What you should do: Would you transcribe the lines running from the one that holds "The height and" to the last line of the records? Leave every picture out.

Records:
*****

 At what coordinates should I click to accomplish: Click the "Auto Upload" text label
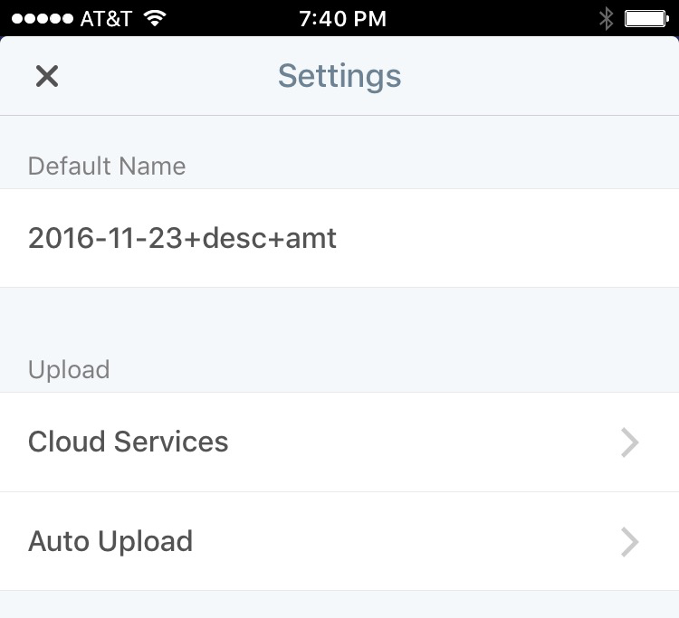click(x=110, y=541)
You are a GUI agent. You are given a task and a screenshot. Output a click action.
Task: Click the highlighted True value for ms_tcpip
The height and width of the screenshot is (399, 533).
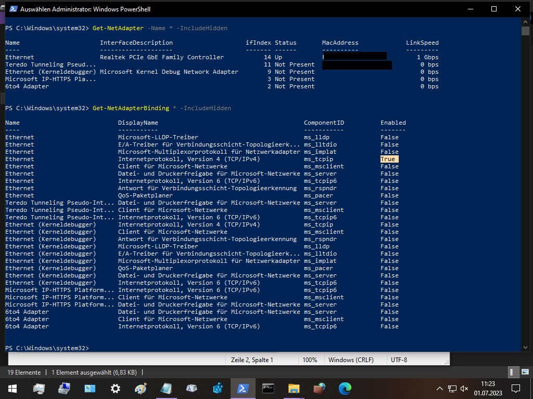[388, 159]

*****

Solution:
The height and width of the screenshot is (399, 533).
[388, 159]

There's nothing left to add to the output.